On Tue, Oct 29, 2024 at 10:43 AM Lukasz Luba <lukasz.luba@xxxxxxx> wrote:
On some devices there are HW dependencies for shared frequency and voltage
between devices. It will impact Energy Aware Scheduler (EAS) decision,
where CPUs share the voltage & frequency domain with other CPUs or devices
e.g.
- Mid CPUs + Big CPU
- Little CPU + L3 cache in DSU
- some other device + Little CPUs
Detailed explanation of one example:
When the L3 cache frequency is increased, the affected Little CPUs might
run at higher voltage and frequency. That higher voltage causes higher CPU
power and thus more energy is used for running the tasks. This is
important for background running tasks, which try to run on energy
efficient CPUs.
Therefore, add performance state limits which are applied for the device
(in this case CPU). This is important on SoCs with HW dependencies
mentioned above so that the Energy Aware Scheduler (EAS) does not use
performance states outside the valid min-max range for energy calculation.
Signed-off-by: Lukasz Luba <lukasz.luba@xxxxxxx>
---
include/linux/energy_model.h | 24 ++++++++++++++---
kernel/power/energy_model.c | 52 ++++++++++++++++++++++++++++++++++++
2 files changed, 72 insertions(+), 4 deletions(-)

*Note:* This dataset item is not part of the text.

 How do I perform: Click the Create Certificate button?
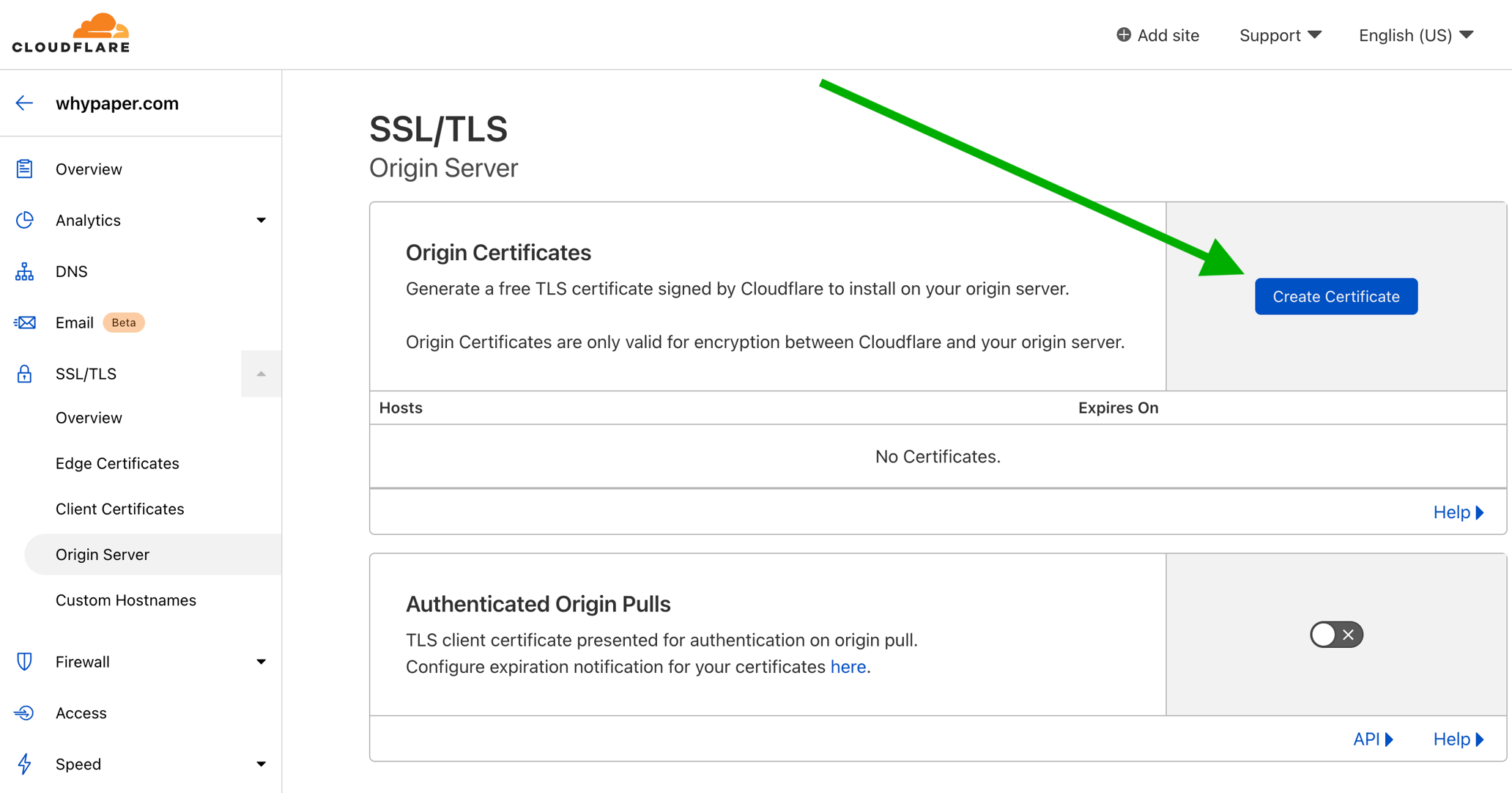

diff --git a/include/linux/energy_model.h b/include/linux/energy_model.h
index 1ff52020cf757..e83bf230e18d1 100644
--- a/include/linux/energy_model.h
+++ b/include/linux/energy_model.h
@@ -55,6 +55,8 @@ struct em_perf_table {
* struct em_perf_domain - Performance domain
* @em_table: Pointer to the runtime modifiable em_perf_table
* @nr_perf_states: Number of performance states
+ * @min_ps: Minimum allowed Performance State index
+ * @max_ps: Maximum allowed Performance State index
Any problem with renaming these to min_perf_state and max_perf_state
respectively?
That would improve the code clarity quite a bit IMV.
static inline int
em_pd_get_efficient_state(struct em_perf_state *table, int nr_perf_states,
- unsigned long max_util, unsigned long pd_flags)
+ unsigned long max_util, unsigned long pd_flags,
+ int min_ps, int max_ps)
{
struct em_perf_state *ps;
int i;
- for (i = 0; i < nr_perf_states; i++) {
+ for (i = min_ps; i <= max_ps; i++) {
ps = &table[i];
if (ps->performance >= max_util) {
if (pd_flags & EM_PERF_DOMAIN_SKIP_INEFFICIENCIES &&
@@ -204,7 +213,7 @@ em_pd_get_efficient_state(struct em_perf_state *table, int nr_perf_states,
}
}
- return nr_perf_states - 1;
+ return max_ps;
}
/**
@@ -254,7 +263,8 @@ static inline unsigned long em_cpu_energy(struct em_perf_domain *pd,
*/
em_table = rcu_dereference(pd->em_table);
i = em_pd_get_efficient_state(em_table->state, pd->nr_perf_states,
- max_util, pd->flags);
+ max_util, pd->flags, pd->min_ps,
+ pd->max_ps);
Couldn't em_pd_get_efficient_state() just take pd as an argument and
dereference it by itself?
The code would be much easier to follow then.